Today after installing a new F12 server I have found another problem, which has been handled in a strikingly similar way by the Fedora package maintainer: it is still not fixed as of today, despite the fact that the corresponding RHEL bug has been fixed in September 2009.
Last time I have checked Fedora has been supposed to be a bleeding-edge roll-out-fixes-fast distribution. They are even discussing whether upgrades to new versions of software are feasible inside a single Fedora release. I think such a discussion is premature when some maintainers of packages installed by default are not even able to pull the existing RHEL fixes to their packages.
That's all from today's "bashing Fedora bug handling", see you next time!
Tue, 02 Mar 2010
Aisa
In today's mailbox:
Date: Mon, 1 Mar 2010 20:40:32 +0100
From: arpwatch-at-our-domain
Subject: changed ethernet address (aisa.fi.muni.cz)
hostname: aisa.fi.muni.cz
ip address: 147.251.48.1
ethernet address: 0:25:b3:xx:xx:xx
ethernet vendor: Hewlett Packard
old ethernet address: 8:0:69:yy:yy:yy
old ethernet vendor: SILICON GRAPHICS INC.
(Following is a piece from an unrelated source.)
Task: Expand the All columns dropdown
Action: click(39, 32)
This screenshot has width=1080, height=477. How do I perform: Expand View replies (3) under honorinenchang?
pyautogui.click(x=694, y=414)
timestamp: Monday, March 1, 2010 20:39:50 +0100
previous timestamp: Monday, March 1, 2010 20:20:35 +0100
delta: 19 minutes
hw: SGI Origin 2000, irix6.5
Aisa has been running on SGI Origin 2000 hardware with Origin Vault external disk box since 2000, and was the last non-Linux UNIX server in faculty-wide use (there may be few OpenSolaris and other UNIX boxes here and there, used inside some laboratory, but that's all).
The hardware is still relatively up-to-date even in today's terms: 8 CPUs (at 350 MHz), 2 GB RAM, 100 Mbit ethernet, etc. It has been extremely stable: e.g. no disk have crashed in the last few years (actually, I don't remember any disk crash in Aisa at all, but my memory might be fading, especially concerning the first few years of production use of this server).
Wed, 24 Feb 2010
Image Scaling
It is not very often when there is a software bug which is present in nearly all different implementations which do not even have common ancestor in terms of source code.
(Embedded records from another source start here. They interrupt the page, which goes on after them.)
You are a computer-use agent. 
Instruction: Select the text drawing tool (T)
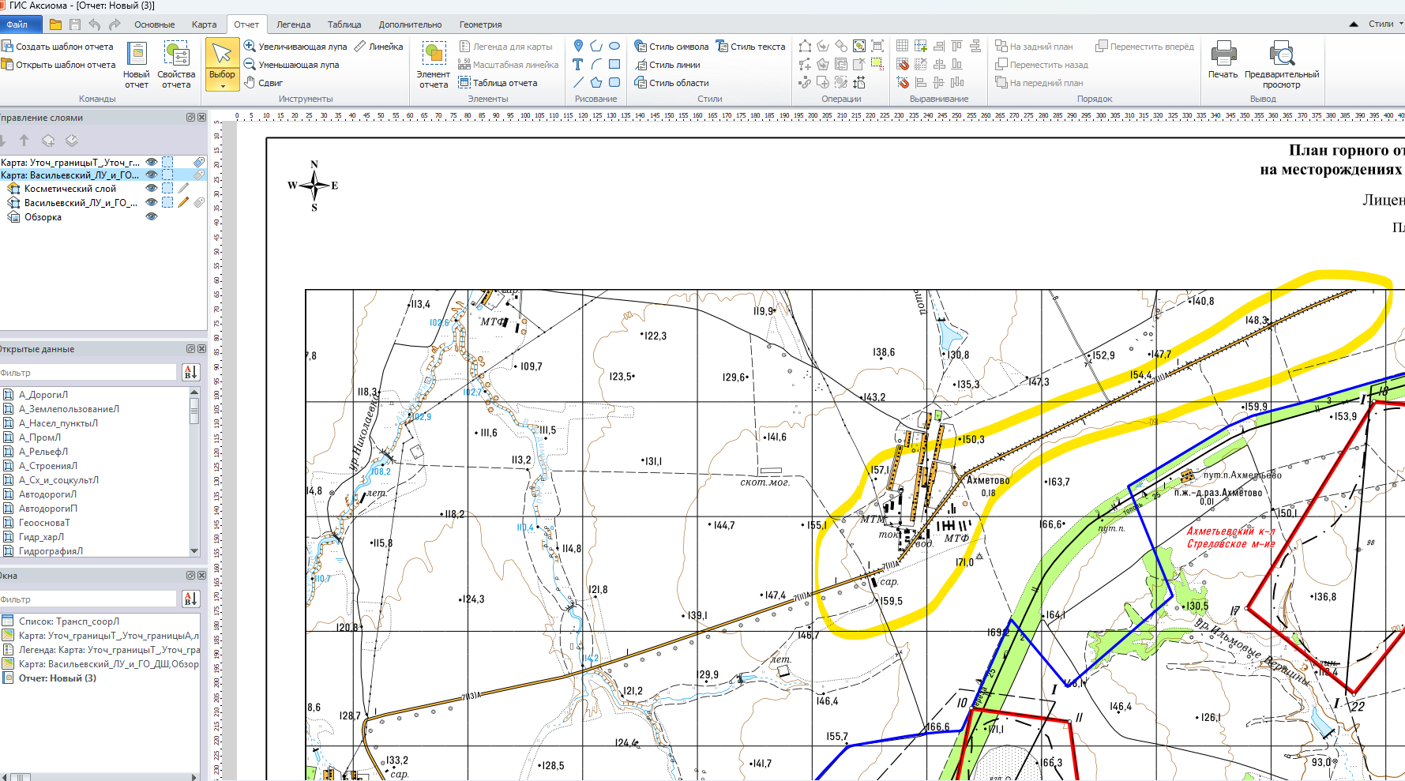point(578,65)
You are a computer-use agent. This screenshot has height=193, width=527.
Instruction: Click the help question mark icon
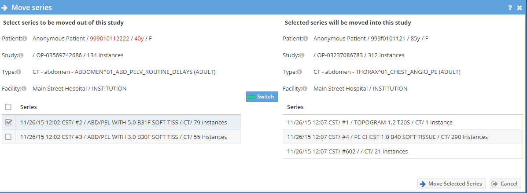click(510, 7)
The image scaling bug is one of these exceptions. I wonder how many programs simply assume that the luminosity of the pixel created as a combination of the two pixels with luminosities of 0 and 255 (e.g. by downscaling the image) is somewhere around 128.
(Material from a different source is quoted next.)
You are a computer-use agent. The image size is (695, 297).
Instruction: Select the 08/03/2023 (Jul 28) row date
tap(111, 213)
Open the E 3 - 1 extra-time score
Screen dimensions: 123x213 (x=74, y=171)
There are definitely several programs written by yours truly, which are built around this assumption. Altough I remember reading the NetPBM source code and seeing those odd calculations using a lookup table and wondering why they did not simply use the arithmetic mean.
I even think (but my memory is fading, so no strong statement here) that we used the arithmetic mean even in the computer graphics course during my studies.
Wed, 10 Feb 2010
Playing with 6to4
We have finally got some time to work on native IPv6 inside a faculty network
(which includes rewriting the iptables configuration to be
protocol-neutral). In order to test it, I have enabled
6to4 at home.
So now I have a native IPv6 in my home network, and I can even directly
SSH to devices in my home network from the university network, even though
the home network is hidden behind a single IPv4 address. Apparently my traffic
is routed symmetrically, as both directions use the same 6to4 relay
in ip-exchange.de in Nuernberg.
As for the network parameters, I have a direct ping 13.2 ms,
while the ping6 is 27.1ms. The transfer rate, on the other hand,
is purely limited by my ISP (measured by SCPing a large file), and it is
the same for both protocols - slightly above 500 KB/s. Now if only I had a nearer 6to4 relay (maybe in NIX.CZ?).
The setup in Fedora is relatively straightforward, except when the outgoing interface has an IPv4 address assigned from DHCP. So I had to add the IPv6 configuration manually, and will have to change it whenever I get a new IPv4 address (which is usually once per year or two).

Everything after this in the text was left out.